Ondan altı yıl sonra, yine İstanbul Tiyatro Festivali’nde, yine Mehmet Ergen’in yönetiminde izlediğimiz Trevor Griffith’in “Piyano”su ise, Çehov’un henüz 21 yaşındayken yazdığı, nedense bitiremediği oyunu ‘Platonov’ ile kısa öyküleri ‘Üç Yıl’, ‘Köylüler’ ve ‘Yaşamım’ın yanı sıra Aleksander Adabaşyan’ın ‘Mekanik Bir Piyano İçin Bitmemiş Parça’ adlı filminden esinlenmiş. İKSV’nin tanıtım metninde “...aşk üçgenleri, sadakatin ve sosyal sınıfların sınırları, orta sınıfların orta yaş krizleri ve çaresizlikleri ve bize her şeyin olası olduğunu hatırlatan uşaklar ve köylüler”i izleyeceğimiz belirtilmişse de, “Tiyatro... Tiyatro...” Dergisi’nde yayımlanmış olan eleştirimde şunları savlamıştım: “Bir ‘uyarlama’ sunulacaksa, Anton Çehov’un oyunları ile sanırım yeterince yoğrulmuş olan İstanbul Tiyatro Festivali izleyicilerine gerçek bir yenilik getirilmeliydi – örneğin o dönemin toplumsal dengesizlik/adaletsizlikleri ile başa çıkabilecek bazı (devrimci?) yaklaşımları içerebilen bir yorum gibi – veya ‘üçgen’ ilişkilerini belki çarpıcı biçimde ‘dörtgen’leştiren – dahası, ‘atıyorum’ derler ya: ‘in-yer-face’leştiren bir çılgınlığa dönüştüren bir uyarlama... Mehmet Ergen’in bize hazırladıkları ise, on altı ayrı kişiliği canlandıran, sahnelerimizin on altı değişik yetenekteki oyuncunun resmi geçidiydi – o kadar...”

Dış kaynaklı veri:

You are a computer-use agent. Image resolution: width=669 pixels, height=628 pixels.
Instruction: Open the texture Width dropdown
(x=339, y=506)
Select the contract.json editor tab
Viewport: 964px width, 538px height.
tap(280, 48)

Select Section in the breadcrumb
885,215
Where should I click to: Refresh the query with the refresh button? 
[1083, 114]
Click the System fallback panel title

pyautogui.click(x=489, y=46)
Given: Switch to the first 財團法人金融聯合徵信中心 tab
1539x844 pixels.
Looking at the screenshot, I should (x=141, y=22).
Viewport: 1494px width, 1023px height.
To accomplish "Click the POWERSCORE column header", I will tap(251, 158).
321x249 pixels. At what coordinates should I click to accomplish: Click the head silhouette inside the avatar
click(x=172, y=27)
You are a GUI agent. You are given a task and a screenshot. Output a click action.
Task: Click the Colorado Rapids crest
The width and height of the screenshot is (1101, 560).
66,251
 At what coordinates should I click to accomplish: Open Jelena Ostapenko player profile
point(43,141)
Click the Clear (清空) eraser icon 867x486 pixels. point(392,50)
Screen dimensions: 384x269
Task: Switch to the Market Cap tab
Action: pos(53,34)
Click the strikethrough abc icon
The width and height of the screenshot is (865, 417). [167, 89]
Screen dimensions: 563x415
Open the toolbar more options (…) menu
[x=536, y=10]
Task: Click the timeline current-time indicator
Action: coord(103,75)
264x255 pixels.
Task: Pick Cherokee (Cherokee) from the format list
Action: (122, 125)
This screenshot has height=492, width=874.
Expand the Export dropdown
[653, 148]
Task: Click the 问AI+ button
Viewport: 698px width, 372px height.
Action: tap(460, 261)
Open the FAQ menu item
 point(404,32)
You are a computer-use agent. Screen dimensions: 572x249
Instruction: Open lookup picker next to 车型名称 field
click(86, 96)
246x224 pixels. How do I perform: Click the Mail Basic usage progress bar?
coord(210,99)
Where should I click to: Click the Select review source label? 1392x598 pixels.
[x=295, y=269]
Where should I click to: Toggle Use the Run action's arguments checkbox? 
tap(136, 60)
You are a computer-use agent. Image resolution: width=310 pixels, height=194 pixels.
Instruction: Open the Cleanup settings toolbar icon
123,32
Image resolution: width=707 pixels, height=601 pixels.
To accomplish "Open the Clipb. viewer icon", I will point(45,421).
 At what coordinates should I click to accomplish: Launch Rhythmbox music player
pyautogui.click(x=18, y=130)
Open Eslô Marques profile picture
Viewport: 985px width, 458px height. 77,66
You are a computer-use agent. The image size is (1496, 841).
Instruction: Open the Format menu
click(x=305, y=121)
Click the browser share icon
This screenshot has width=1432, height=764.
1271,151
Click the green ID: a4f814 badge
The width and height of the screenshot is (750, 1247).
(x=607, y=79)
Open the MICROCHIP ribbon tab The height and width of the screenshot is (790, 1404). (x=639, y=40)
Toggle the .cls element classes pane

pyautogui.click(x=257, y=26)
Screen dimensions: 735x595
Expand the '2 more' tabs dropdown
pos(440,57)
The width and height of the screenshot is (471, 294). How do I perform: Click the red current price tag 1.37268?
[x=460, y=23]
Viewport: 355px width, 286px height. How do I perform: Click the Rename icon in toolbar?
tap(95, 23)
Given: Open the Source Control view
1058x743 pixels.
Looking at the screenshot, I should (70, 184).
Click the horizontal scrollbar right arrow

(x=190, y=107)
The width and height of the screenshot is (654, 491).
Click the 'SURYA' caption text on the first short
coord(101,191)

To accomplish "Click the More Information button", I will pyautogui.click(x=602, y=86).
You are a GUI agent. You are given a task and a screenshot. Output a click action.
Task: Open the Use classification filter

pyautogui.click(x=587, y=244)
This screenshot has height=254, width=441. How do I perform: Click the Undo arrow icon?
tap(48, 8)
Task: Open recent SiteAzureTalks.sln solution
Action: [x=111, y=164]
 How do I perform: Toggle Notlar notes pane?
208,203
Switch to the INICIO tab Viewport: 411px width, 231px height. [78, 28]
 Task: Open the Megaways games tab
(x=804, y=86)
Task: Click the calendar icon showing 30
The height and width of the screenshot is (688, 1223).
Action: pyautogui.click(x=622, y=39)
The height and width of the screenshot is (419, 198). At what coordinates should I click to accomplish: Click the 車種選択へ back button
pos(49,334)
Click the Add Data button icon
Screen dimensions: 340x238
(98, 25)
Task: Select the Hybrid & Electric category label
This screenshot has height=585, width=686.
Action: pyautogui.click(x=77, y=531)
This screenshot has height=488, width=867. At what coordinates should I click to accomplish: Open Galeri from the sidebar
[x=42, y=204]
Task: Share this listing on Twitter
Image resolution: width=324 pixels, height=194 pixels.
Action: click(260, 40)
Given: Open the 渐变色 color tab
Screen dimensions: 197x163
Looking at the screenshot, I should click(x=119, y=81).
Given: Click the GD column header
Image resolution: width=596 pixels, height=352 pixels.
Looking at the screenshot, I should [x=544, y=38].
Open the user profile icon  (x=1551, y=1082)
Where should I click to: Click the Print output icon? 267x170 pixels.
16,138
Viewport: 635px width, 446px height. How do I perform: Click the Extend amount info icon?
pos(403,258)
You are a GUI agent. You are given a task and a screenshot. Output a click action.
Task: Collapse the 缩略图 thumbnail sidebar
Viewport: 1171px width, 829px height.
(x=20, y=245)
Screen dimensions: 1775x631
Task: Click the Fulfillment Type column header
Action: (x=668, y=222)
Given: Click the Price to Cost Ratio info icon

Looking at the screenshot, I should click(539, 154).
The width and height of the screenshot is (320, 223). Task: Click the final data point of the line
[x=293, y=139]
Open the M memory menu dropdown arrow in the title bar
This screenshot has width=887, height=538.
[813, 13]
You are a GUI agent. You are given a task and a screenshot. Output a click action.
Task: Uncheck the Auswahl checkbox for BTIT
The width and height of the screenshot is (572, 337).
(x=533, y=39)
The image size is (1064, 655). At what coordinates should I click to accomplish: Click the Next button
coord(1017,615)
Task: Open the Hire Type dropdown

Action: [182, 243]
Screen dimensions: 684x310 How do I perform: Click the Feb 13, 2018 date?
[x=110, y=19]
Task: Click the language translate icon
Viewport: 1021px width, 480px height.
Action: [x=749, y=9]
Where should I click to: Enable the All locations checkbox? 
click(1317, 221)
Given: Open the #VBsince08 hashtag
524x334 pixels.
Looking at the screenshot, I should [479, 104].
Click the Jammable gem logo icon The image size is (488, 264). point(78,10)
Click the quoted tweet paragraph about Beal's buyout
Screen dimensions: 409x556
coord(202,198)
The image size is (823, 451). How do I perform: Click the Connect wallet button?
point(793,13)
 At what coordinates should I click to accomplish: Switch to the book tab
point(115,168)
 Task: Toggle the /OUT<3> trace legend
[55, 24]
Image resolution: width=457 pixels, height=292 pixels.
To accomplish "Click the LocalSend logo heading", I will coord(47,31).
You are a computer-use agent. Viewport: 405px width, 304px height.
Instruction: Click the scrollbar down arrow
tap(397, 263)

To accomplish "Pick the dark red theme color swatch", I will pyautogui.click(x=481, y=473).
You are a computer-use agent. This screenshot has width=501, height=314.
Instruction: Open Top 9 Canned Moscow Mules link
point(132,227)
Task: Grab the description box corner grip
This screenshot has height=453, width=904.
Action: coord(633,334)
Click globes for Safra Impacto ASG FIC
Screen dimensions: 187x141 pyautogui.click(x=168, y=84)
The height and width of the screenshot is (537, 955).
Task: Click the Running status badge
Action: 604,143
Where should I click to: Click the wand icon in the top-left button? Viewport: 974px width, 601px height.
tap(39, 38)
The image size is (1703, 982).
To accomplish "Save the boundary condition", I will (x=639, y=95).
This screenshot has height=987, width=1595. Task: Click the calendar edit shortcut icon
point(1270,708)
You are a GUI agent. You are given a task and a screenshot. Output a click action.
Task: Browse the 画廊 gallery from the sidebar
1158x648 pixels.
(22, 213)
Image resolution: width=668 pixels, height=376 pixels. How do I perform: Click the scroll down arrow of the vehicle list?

Sözünü ettiğim bu iki Çehov uyarlamasından ilkinin tadı, Türk tiyatrosunun ikonlarından Tilbe Saran ile Cüneyt Türel’in yanı sıra Yeşim Koçak ile Mehmet Birkiye sayesinde halen damağımdadır – diğerini ise, önemli rolleri paylaşan Serhat Tutumluer, Lale Mansur, Esra Bezen Bilgin ve yeniden (ölümsüz!) Cüneyt Türel gibi önemli isimler dahi, ne yazık ki kurtaramıştı!..
(Tilbe Saran demişken – bir Çehov tutkunu olduğunu bildiğim bu usta oyuncumuzun, 2011/12 sezonunda yönetmiş olduğu yerli vodvil “Düğün”ün son sahnesinde mutfakta kalan anneanne/anne/emektar hizmetli üçlüsüyle ‘Üç Kız Kardeş’e mi, yoksa gerek ‘Vişne Bahçesi’ gerekse ‘Vanya Dayı’da geriye kalan başkişilere mi – yoksa hepten Çehov “amcasına” mı bir selam çaktığını da burada sormadan/anmadan/anımsamadan edemiyorum!)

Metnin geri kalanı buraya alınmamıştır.